In documents filed Friday with the Nova Scotia Utility and Review Board, the power company estimated it could save $9 million in 2017 by running its Point Tupper facility on an as-needed basis.
Burning wood chips, bark and sawdust to produce electricity costs more than using coal, oil or natural gas, but a provincial law designated the biomass plant a "must run" facility. That meant the utility had to run the plant 24/7.
On Friday, the province amended renewable electricity regulations, eliminating the "must run" designation.
Nova Scotia Power spokeswoman Sasha Irving couldn't say what impact the change could have on coming rate hikes.
The utility has presented to the provincial regulator a 1.3 per cent average increase per year from 2017 to 2019, she said.
"This would provide a small decrease on that," Irving said. "Exactly what the decrease is, we need to go through the process to look at."
Change called 'great first step'
Burning biomass helped the province meet its greenhouse gas reduction targets, but was highly controversial. Groups, such as the Ecology Action Centre, rejected the claim biomass burning produced green energy.
"There's nothing environmentally friendly about burning trees to create electricity," said the centre's wilderness co-ordinator, Ray Plourde.
"It's horribly inefficient and it probably causes as much greenhouse gases as coal.
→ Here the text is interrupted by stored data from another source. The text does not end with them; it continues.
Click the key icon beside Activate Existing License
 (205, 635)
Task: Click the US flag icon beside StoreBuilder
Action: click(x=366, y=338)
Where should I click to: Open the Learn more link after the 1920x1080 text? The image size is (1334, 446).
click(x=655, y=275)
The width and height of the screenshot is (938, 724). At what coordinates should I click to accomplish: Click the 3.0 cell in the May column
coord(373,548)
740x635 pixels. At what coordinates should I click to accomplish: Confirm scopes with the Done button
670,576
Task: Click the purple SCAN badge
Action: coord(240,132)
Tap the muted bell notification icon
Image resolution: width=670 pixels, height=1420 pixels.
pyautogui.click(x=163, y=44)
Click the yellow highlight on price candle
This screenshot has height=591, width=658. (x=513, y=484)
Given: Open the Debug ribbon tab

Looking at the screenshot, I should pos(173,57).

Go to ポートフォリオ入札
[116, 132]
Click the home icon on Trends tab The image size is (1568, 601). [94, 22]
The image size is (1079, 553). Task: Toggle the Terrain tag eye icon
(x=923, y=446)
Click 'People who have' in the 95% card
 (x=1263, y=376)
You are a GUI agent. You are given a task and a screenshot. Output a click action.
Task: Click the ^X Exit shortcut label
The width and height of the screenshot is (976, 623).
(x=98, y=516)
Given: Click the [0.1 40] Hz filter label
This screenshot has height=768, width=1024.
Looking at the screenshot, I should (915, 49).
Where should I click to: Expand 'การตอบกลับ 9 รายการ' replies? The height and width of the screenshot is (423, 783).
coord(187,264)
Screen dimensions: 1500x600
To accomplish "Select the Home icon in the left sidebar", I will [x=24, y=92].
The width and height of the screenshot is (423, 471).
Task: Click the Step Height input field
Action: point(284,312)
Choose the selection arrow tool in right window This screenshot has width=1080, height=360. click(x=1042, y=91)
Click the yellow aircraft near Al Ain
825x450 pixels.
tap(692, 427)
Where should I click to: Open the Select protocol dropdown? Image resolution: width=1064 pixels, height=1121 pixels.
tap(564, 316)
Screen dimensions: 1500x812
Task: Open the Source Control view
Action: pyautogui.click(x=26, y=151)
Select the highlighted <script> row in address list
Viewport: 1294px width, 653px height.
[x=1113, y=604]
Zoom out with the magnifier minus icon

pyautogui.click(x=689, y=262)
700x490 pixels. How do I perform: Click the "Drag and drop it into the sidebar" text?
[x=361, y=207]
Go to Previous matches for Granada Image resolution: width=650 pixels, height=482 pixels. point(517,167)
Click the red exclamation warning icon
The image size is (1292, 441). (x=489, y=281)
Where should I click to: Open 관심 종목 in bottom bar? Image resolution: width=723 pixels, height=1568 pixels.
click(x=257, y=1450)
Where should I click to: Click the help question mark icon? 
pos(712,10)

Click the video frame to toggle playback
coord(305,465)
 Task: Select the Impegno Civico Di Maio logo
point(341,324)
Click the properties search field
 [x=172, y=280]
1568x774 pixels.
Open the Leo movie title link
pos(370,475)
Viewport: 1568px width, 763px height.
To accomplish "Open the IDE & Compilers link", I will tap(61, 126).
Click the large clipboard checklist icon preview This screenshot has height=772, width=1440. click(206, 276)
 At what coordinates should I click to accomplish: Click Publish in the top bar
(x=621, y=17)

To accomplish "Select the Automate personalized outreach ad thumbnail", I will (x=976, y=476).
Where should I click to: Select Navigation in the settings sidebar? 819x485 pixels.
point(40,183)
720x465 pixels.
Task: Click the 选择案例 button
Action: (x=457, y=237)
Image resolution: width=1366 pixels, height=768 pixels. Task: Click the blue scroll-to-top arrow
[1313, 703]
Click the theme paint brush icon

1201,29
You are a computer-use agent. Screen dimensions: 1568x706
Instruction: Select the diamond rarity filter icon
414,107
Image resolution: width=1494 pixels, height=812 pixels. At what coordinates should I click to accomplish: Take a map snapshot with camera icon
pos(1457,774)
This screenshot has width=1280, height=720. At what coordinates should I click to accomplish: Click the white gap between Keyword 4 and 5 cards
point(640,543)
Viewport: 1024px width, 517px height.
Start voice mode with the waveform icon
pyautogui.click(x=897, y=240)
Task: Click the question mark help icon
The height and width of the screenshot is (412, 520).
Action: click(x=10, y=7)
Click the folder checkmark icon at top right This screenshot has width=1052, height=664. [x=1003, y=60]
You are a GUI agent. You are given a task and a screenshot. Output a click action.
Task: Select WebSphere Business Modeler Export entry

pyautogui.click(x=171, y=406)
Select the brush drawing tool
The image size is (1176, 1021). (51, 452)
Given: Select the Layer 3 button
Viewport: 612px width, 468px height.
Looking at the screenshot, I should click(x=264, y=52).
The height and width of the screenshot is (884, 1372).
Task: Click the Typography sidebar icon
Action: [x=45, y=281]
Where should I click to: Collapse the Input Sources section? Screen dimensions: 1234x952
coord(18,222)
Today the government has made a great first step in addressing the issue of the use of forest biomass for terribly inefficient electricity generation."
Forests, rate stability concerns
Nova Scotia Energy Minister Michel Samson told CBC News the government acted only on what Nova Scotians said during public consultations.
"We heard as part of our electricity review that Nova Scotians wanted to see electricity rates stable and predictable," Samson said. "They expressed concern about the use of primary forest products for biomass and electric generation."
Samson said the government has heard those concerns and has been working to address rate stability.
"This is another important step in that process," he said.
Port Hawkesbury Paper in Point Tupper, N.S., relies on the biomass plant to burn waste wood.
Marc Dube, development manager for plant operator Stern Partners, said the plant would continue to do that and the change will have no effect on company operations.